По сути, Хармс применяет здесь метод расширенного смотрения. Неудивительно, что мир в результате данной операции перестает быть умным или неумным: прежние понятия не подходят больше миру, взятому в своей целостности. Момент озарения, однако, не длится долго:

Но только я понял, что вижу мир, как я перестал его видеть. Я испугался, думая, что мир рухнул. Но пока я так думал, я понял, что если бы рухнул мир, то я бы так уже не думал. И я смотрел, ища мир, но не находил его. А потом и смотреть стало некуда.

(Псс—2, 308–309)

В действительности мир не рухнул, его присутствие лишь перестало быть явным, как неявно существование неорганической, гомогенной субстанции. Этот аморфный мир — не что иное, как сам поэт, поглотивший внешний мир и превратившийся во всеобъемлющее, «универсальное» существо.

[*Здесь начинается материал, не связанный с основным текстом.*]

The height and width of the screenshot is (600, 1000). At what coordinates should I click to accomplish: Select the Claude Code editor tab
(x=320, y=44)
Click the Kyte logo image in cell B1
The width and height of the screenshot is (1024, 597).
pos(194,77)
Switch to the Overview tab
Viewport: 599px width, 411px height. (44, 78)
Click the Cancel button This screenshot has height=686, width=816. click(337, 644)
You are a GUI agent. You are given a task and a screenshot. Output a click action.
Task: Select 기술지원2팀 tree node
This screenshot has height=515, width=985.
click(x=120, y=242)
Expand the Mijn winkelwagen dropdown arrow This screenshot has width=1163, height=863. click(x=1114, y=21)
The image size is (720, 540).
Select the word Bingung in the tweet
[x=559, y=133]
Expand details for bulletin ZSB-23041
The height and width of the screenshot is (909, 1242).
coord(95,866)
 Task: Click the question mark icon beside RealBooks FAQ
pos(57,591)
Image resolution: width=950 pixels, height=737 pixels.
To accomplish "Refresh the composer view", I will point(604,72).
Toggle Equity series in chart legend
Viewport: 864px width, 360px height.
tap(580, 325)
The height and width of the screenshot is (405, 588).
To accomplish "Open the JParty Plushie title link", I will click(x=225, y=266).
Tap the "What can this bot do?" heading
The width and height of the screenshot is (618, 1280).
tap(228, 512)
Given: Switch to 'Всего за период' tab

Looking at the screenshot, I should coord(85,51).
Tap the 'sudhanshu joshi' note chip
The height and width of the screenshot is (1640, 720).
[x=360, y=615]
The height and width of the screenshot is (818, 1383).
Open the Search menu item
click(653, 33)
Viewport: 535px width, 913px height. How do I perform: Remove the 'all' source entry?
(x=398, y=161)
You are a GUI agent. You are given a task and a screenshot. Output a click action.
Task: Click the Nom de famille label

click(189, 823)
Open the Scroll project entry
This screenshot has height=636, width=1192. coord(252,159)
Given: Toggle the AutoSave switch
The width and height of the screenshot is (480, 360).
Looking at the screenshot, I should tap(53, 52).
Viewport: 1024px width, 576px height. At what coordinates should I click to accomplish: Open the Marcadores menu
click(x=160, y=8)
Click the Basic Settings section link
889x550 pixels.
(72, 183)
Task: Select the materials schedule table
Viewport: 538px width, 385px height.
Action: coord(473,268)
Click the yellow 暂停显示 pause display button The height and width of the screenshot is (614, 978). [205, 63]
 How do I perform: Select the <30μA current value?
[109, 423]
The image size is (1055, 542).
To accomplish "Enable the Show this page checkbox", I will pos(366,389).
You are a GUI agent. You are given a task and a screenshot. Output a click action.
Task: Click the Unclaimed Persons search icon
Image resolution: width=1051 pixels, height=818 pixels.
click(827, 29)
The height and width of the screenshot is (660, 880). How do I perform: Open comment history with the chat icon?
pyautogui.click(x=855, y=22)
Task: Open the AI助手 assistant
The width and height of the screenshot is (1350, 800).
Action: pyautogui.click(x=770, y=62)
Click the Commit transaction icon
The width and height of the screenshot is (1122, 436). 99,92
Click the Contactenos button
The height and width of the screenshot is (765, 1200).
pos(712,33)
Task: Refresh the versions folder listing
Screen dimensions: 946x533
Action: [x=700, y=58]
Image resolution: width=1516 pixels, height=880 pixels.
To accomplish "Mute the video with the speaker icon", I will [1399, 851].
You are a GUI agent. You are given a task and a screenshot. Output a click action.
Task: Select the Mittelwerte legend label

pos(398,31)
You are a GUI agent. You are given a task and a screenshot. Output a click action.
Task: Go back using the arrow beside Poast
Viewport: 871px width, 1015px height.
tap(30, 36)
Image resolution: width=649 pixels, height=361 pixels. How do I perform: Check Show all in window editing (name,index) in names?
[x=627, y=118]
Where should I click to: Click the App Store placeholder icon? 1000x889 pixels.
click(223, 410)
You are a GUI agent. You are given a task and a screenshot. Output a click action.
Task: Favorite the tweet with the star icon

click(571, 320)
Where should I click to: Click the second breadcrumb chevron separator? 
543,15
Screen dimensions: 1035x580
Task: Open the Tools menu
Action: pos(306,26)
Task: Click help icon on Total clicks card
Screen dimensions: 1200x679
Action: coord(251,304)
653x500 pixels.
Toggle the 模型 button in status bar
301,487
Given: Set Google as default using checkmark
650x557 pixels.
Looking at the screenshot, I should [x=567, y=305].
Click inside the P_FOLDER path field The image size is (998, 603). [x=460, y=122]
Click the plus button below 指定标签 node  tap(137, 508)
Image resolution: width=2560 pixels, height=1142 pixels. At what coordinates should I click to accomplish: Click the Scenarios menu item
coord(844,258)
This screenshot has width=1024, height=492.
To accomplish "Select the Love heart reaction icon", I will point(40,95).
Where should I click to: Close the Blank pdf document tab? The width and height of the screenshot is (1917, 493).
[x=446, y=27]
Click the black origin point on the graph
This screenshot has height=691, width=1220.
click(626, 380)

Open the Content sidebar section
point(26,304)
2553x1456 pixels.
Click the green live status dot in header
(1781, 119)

Тогда я понял, — говорит он, — что покуда было куда смотреть — вокруг меня был мир. А теперь его нет. Есть только я. А потом я понял, что я и есть мир.

(Псс—2, 309)

Хармс расширяется до размеров беккетовского Безымянного, и это расширение ведет, в частности, к потере зрения: Хармс перестает быть наблюдателем внешнего мира и становится наблюдателем себя самого, а для этого глаза просто не нужны. Вывод, который делает Хармс, не слишком утешителен: «Но мир — это не я. Хотя, в то же время, я мир». Ж.-Ф. Жаккар замечает, что субъект тем самым вбирает в себя мир, но при этом приближается к нулю небытия[525]. По мнению М. Ямпольского, Хармс, напротив, желает показать своим парадоксом, что коль скоро он не исчезает, то он не един с миром и как-то ему противопоставлен (Ямпольский, 173). Однако возникает вопрос: если поэт остался один, если он — это мир, то есть ли тогда что-то, что находится вне его? Весь трагизм хармсовского удела состоит в том, что поэт, увеличившись до пределов Вселенной, потерял свою индивидуальность; мир, которым он стал, — мир безличный, безымянный. Поэт растворяется в неорганической основе мира, о чем свидетельствует последняя фраза его текста: «И больше я ничего не думал» (Псс—2, 309).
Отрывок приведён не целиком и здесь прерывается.